**Exercise brief**
Reproduce the passage on strategy style below, starting with "Let’s say you" and going on through "half the battle?".

**Excerpted text**
_ _ _ _
As you may recall, I believe strategy has two jobs:
1. To decide what to do
2. To motivate people to actually do it
The first is well understood, the second, not so much. People believe that good ideas should speak for themselves, and that energy will build behind a solid plan – but this is naive. Millions of wasted words have been spilled in boardrooms around the world detailing great strategies which ultimately never happened.
The problem is that nine times out of ten, nobody really gives a shit. So your responsibility as a strategic leader pretty clear: make them.
Make them care.
Make them notice.
Make them want to do it.
I talk about this topic a lot, but I’ve never really broken down how you make a strategy motivating, so I thought I’d try and give a few pointers here.
The crux is this:
It’s not a word we normally associate with strategy. I don’t think I’ve ever heard someone talk about “strategy style”, although I dare say I’m not the first. But when you think about it, all other things being equal, style is what counts.
Let’s say you have a strategy “S”. This is outline of what you’re going to do, and it’s fixed. So naturally you assume you’ve done your job, right? But you haven’t. You see that strategy can still be explained in various different ways – let’s say with the styles “x”, “y”, and “z”.
This means then that you don’t have just one strategy, you potentially have three:
The same idea, presented in three different ways – potentially yielding wildly different levels of buy-in and effectiveness.
See how important this is?
See how the strategy itself is only half the battle?
You’ve gotta get the sizzle right. You’ve gotta lay on the style.
So, what then is the correct style? Well, first I’ll tell you what it isn’t. It isn’t “simplicity” – even though that’s what people think it is. In fact I’d say that the fetishisation of simplicity has arguably done more harm than good.
Now of course, simple is better than complex. And of course, a good strategy must be simple. But the problem is that if you target simplicity with your strategy you’re also likely to end up with something that’s:
• Overly obvious
You’ll end up with the strategy equivalent of a piece of dry toast. Undeniably simple, undeniably sound, but with zero charisma.
No, what you should be aiming for isn’t to be simple, but to be interesting.
Interesting includes simplicity within it (because complex = boring), but has so much more besides. By its very definition it catches the attention, stops people in their tracks, and invites them to look closer.
_ _ _ _
**Collected data**
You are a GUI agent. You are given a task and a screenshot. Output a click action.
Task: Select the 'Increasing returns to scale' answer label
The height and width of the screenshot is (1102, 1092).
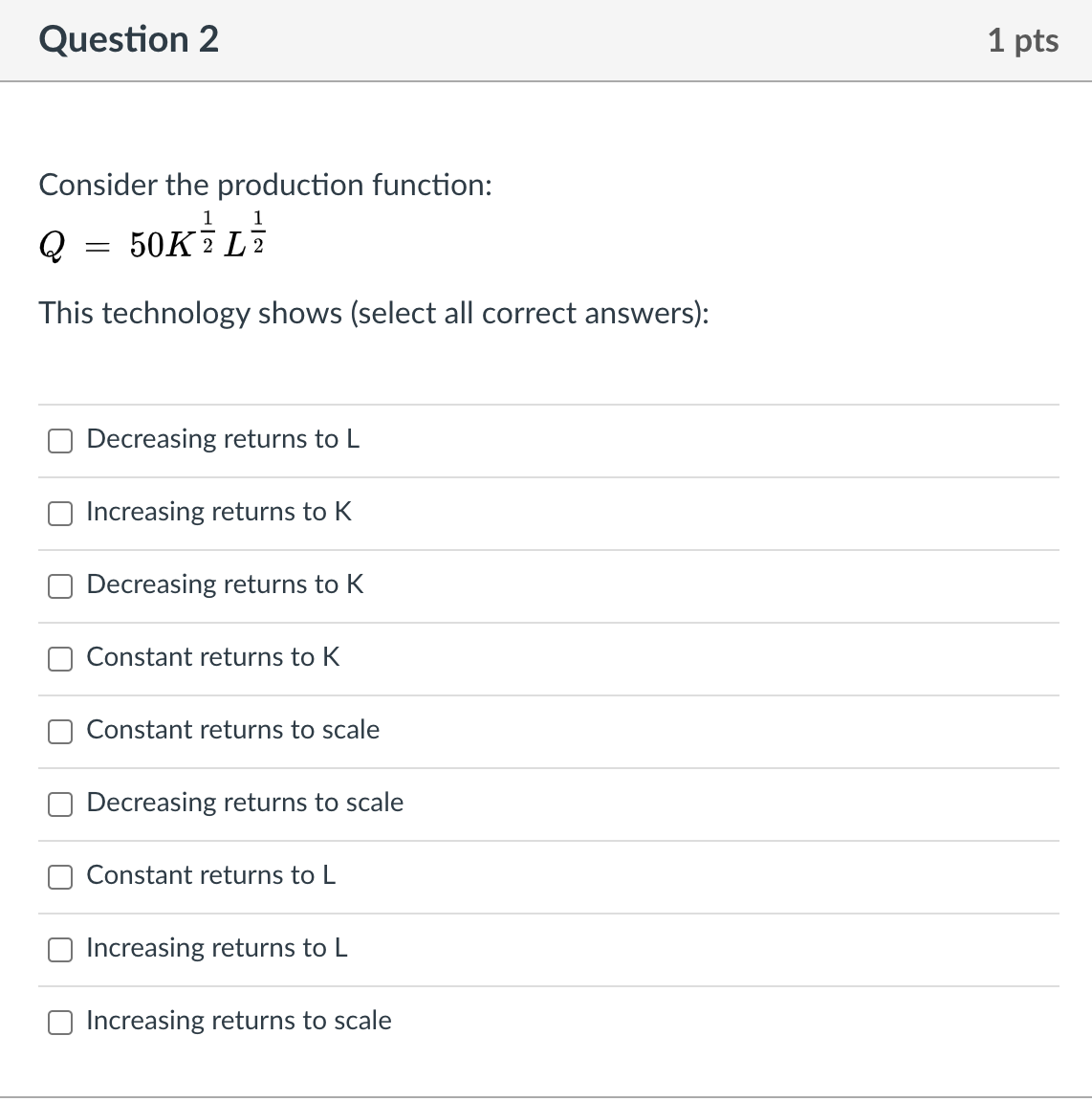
_ _ _ _
**Response to this exercise**
Let’s say you have a strategy “S”. This is outline of what you’re going to do, and it’s fixed. So naturally you assume you’ve done your job, right? But you haven’t. You see that strategy can still be explained in various different ways – let’s say with the styles “x”, “y”, and “z”.
This means then that you don’t have just one strategy, you potentially have three:
The same idea, presented in three different ways – potentially yielding wildly different levels of buy-in and effectiveness.
See how important this is?
See how the strategy itself is only half the battle?